### Task:
Your answer must consist of exactly the lines below, starting with the line with "Collapse the Domains tree node" and going on through the line with "Image resolution: width=700", and nothing else.

### Source data:
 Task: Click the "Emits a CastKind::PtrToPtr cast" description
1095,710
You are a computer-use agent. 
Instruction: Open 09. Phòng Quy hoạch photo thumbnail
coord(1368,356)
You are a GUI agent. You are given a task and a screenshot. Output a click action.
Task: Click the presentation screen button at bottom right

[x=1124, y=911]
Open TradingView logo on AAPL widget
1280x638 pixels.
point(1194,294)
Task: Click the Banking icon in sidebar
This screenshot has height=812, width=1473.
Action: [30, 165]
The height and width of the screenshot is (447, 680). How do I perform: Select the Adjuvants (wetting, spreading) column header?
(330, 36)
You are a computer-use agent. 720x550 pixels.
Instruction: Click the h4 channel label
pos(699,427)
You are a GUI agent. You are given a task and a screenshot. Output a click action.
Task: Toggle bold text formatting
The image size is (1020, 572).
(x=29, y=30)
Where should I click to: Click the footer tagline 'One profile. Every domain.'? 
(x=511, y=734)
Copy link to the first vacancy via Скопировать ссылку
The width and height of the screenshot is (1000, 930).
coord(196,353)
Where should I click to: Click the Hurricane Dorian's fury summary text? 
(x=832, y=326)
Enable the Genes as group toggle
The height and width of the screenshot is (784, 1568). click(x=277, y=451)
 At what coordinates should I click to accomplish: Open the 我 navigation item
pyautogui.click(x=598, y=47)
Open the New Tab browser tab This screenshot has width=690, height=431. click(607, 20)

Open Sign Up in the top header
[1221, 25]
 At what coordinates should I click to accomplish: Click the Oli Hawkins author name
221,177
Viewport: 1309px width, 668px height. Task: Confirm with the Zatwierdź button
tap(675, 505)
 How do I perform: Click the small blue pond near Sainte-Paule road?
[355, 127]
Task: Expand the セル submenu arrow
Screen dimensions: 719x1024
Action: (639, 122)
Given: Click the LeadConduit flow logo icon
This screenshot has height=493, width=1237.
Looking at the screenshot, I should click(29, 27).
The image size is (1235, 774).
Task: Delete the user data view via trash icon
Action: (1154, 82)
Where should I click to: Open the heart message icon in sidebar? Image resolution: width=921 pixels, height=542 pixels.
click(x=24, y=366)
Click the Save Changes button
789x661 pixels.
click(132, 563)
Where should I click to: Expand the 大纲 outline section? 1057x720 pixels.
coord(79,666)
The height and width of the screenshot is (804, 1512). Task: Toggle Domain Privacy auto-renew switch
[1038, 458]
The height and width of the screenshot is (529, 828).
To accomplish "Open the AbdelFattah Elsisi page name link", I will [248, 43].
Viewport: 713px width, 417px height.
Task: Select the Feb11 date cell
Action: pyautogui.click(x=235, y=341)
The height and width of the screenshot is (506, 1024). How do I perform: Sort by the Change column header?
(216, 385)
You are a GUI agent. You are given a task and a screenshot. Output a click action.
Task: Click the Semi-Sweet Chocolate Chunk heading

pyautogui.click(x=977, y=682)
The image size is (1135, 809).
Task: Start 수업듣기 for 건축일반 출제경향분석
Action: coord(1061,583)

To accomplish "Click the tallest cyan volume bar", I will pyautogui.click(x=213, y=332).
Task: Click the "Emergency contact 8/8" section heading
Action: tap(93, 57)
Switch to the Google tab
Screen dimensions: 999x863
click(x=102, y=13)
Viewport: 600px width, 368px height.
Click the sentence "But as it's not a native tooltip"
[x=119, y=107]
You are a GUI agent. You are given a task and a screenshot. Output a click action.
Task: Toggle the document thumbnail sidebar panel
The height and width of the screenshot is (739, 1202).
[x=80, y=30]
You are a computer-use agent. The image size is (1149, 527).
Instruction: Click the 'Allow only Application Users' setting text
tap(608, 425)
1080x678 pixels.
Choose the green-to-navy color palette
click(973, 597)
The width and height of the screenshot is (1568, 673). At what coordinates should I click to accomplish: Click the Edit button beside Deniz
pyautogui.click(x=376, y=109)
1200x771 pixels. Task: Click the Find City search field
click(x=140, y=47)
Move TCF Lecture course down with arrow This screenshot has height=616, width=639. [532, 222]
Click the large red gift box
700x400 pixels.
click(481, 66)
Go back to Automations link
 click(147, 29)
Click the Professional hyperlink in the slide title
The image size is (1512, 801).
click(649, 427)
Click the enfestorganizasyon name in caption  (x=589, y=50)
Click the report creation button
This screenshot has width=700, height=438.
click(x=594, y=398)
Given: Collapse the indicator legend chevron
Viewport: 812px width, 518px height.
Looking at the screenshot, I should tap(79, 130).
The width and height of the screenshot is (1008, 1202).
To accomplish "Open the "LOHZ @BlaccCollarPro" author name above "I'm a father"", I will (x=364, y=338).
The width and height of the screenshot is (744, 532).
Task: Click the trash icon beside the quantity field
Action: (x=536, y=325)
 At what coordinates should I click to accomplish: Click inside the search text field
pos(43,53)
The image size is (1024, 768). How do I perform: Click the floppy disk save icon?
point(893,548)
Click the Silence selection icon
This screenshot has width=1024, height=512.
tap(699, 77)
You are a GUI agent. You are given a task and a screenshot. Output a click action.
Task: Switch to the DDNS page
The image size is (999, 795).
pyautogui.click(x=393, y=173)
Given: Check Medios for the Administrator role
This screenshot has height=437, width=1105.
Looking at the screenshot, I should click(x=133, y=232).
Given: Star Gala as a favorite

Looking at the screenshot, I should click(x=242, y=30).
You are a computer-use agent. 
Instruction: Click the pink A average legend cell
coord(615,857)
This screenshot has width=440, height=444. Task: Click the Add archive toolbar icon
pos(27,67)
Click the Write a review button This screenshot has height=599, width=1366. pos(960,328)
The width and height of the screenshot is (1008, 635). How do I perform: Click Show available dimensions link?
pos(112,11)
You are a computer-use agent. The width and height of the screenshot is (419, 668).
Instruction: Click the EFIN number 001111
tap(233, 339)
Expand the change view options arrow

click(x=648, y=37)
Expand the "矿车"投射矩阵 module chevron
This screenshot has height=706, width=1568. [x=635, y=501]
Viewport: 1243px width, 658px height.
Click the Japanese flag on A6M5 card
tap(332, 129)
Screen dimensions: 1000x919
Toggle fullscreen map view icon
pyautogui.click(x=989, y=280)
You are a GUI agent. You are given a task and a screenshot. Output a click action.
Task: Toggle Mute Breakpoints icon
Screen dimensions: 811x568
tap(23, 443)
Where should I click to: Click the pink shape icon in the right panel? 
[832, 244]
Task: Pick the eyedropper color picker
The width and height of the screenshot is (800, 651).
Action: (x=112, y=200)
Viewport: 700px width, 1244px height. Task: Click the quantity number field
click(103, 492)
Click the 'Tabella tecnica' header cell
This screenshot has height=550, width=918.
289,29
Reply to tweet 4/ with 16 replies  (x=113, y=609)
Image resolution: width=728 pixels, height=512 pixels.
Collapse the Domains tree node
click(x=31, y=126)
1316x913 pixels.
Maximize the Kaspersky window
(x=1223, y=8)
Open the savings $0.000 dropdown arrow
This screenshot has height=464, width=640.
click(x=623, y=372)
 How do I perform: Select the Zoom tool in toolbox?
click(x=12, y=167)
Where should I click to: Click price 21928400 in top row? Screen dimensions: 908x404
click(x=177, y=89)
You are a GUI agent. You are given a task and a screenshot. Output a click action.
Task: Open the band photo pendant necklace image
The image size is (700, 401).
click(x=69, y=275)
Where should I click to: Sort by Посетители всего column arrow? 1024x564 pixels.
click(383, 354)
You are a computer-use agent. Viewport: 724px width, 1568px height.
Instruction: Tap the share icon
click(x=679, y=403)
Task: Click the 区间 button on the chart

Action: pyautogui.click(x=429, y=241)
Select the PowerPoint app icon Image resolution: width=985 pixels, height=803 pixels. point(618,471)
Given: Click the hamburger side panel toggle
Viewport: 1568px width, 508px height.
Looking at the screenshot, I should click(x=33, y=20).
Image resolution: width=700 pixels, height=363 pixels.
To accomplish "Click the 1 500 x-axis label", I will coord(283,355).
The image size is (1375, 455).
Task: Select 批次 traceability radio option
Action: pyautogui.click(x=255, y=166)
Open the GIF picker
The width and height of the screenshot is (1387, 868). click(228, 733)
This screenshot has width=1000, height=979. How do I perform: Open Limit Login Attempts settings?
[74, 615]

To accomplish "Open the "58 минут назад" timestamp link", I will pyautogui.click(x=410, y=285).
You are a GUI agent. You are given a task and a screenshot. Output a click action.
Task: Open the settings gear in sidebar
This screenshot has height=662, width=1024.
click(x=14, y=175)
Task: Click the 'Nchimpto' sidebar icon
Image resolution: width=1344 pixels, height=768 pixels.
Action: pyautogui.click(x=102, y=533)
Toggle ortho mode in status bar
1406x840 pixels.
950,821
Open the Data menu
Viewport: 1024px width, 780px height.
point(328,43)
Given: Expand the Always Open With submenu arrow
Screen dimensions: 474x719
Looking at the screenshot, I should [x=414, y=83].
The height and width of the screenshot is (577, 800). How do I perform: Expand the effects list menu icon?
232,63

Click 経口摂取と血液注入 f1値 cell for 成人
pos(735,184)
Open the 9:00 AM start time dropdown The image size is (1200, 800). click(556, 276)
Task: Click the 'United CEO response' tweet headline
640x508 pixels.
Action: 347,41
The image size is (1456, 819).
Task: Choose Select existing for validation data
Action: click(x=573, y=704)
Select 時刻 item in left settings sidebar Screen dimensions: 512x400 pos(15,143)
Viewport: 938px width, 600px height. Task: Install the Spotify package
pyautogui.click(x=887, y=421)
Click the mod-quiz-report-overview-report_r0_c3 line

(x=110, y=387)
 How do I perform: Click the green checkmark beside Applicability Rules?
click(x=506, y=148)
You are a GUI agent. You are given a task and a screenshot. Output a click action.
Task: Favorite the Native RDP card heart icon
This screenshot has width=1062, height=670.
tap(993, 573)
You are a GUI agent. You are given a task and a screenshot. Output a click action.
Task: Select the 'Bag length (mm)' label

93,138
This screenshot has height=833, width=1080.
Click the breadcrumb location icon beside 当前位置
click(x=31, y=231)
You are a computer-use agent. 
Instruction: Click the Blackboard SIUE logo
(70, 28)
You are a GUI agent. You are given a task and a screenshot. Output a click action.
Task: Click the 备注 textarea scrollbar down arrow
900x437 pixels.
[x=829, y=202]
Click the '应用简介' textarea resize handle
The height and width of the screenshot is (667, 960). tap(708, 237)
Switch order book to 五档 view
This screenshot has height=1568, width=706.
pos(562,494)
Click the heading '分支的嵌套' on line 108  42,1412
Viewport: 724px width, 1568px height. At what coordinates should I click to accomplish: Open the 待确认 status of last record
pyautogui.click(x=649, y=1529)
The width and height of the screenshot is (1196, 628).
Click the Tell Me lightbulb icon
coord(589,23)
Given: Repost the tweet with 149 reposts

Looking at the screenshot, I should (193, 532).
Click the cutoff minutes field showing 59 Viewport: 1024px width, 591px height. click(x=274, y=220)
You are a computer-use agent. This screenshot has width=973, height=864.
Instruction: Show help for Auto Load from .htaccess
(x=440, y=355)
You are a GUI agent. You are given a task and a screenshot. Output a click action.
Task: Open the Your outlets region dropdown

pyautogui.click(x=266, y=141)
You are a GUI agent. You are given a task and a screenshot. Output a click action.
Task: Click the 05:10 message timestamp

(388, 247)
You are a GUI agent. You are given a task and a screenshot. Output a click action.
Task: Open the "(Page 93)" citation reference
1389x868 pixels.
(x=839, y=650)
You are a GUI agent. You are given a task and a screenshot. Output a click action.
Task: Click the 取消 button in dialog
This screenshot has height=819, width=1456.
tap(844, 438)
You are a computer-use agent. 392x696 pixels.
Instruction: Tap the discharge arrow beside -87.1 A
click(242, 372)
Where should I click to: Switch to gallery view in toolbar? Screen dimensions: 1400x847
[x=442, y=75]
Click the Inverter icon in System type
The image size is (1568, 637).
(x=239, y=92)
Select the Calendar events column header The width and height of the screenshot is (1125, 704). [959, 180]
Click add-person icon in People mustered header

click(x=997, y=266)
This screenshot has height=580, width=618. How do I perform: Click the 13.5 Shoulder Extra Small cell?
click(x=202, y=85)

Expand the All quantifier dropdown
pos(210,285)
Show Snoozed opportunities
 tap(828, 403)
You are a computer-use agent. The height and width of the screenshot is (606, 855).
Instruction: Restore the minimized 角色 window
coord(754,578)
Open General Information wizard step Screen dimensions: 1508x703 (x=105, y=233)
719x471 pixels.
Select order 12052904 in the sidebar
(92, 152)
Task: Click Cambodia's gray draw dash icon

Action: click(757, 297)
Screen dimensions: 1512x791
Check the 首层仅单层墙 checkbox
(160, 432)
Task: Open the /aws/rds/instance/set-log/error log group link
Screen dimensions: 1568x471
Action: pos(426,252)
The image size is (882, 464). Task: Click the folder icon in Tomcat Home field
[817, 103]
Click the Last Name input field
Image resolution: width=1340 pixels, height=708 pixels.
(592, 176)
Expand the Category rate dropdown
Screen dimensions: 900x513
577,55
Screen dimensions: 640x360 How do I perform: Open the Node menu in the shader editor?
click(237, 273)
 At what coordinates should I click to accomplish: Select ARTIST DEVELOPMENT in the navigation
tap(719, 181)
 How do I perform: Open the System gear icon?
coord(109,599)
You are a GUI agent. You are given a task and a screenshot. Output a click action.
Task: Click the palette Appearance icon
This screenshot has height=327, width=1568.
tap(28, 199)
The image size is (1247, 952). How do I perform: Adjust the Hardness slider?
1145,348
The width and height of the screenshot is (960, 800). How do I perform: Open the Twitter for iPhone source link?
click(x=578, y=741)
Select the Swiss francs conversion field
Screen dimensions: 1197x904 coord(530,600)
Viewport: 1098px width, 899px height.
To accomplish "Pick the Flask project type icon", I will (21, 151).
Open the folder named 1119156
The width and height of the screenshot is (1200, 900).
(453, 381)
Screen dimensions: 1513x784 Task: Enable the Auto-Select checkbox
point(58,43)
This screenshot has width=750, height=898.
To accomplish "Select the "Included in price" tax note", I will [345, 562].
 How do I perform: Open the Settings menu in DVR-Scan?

### Response to the task:
Collapse the Domains tree node
click(x=31, y=126)
1316x913 pixels.
Maximize the Kaspersky window
(x=1223, y=8)
Open the savings $0.000 dropdown arrow
This screenshot has height=464, width=640.
click(x=623, y=372)
 How do I perform: Select the Zoom tool in toolbox?
click(x=12, y=167)
Where should I click to: Click price 21928400 in top row? Screen dimensions: 908x404
click(x=177, y=89)
You are a GUI agent. You are given a task and a screenshot. Output a click action.
Task: Open the band photo pendant necklace image
The image size is (700, 401).
click(x=69, y=275)
Where should I click to: Sort by Посетители всего column arrow? 1024x564 pixels.
click(383, 354)
You are a computer-use agent. Viewport: 724px width, 1568px height.
Instruction: Tap the share icon
click(x=679, y=403)
Task: Click the 区间 button on the chart

Action: pyautogui.click(x=429, y=241)
Select the PowerPoint app icon Image resolution: width=985 pixels, height=803 pixels. point(618,471)
Given: Click the hamburger side panel toggle
Viewport: 1568px width, 508px height.
Looking at the screenshot, I should click(x=33, y=20).
Image resolution: width=700 pixels, height=363 pixels.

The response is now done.